* _Problem to work on_
All entries that follow are to be written out verbatim.

* _Data for analysis_

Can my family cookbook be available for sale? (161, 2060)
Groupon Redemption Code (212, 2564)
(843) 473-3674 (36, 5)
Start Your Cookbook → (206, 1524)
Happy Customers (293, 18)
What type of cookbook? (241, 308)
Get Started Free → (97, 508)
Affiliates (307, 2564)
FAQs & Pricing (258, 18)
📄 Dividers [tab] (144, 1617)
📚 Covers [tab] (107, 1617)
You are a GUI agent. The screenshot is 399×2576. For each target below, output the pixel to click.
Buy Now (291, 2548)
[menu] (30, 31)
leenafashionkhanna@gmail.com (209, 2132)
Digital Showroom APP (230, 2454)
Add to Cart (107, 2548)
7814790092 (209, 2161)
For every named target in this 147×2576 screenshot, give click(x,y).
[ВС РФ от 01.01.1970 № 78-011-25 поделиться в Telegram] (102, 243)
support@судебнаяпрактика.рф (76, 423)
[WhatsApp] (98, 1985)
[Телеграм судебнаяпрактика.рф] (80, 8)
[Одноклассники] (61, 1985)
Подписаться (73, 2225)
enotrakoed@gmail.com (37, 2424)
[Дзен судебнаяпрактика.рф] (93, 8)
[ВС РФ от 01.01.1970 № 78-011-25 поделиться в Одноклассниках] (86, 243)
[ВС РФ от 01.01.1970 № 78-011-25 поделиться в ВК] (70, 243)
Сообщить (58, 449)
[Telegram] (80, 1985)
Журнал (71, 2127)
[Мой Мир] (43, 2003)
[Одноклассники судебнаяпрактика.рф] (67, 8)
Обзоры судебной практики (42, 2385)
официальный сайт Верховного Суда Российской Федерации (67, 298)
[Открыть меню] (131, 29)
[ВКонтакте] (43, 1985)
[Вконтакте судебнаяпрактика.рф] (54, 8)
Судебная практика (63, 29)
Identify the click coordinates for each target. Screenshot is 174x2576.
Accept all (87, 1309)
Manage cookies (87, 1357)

* _Response to the exercise_
Can my family cookbook be available for sale? (161, 2060)
Groupon Redemption Code (212, 2564)
(843) 473-3674 (36, 5)
Start Your Cookbook → (206, 1524)
Happy Customers (293, 18)
What type of cookbook? (241, 308)
Get Started Free → (97, 508)
Affiliates (307, 2564)
FAQs & Pricing (258, 18)
📄 Dividers [tab] (144, 1617)
📚 Covers [tab] (107, 1617)
You are a GUI agent. The screenshot is 399×2576. For each target below, output the pixel to click.
Buy Now (291, 2548)
[menu] (30, 31)
leenafashionkhanna@gmail.com (209, 2132)
Digital Showroom APP (230, 2454)
Add to Cart (107, 2548)
7814790092 (209, 2161)
For every named target in this 147×2576 screenshot, give click(x,y).
[ВС РФ от 01.01.1970 № 78-011-25 поделиться в Telegram] (102, 243)
support@судебнаяпрактика.рф (76, 423)
[WhatsApp] (98, 1985)
[Телеграм судебнаяпрактика.рф] (80, 8)
[Одноклассники] (61, 1985)
Подписаться (73, 2225)
enotrakoed@gmail.com (37, 2424)
[Дзен судебнаяпрактика.рф] (93, 8)
[ВС РФ от 01.01.1970 № 78-011-25 поделиться в Одноклассниках] (86, 243)
[ВС РФ от 01.01.1970 № 78-011-25 поделиться в ВК] (70, 243)
Сообщить (58, 449)
[Telegram] (80, 1985)
Журнал (71, 2127)
[Мой Мир] (43, 2003)
[Одноклассники судебнаяпрактика.рф] (67, 8)
Обзоры судебной практики (42, 2385)
официальный сайт Верховного Суда Российской Федерации (67, 298)
[Открыть меню] (131, 29)
[ВКонтакте] (43, 1985)
[Вконтакте судебнаяпрактика.рф] (54, 8)
Судебная практика (63, 29)
Identify the click coordinates for each target. Screenshot is 174x2576.
Accept all (87, 1309)
Manage cookies (87, 1357)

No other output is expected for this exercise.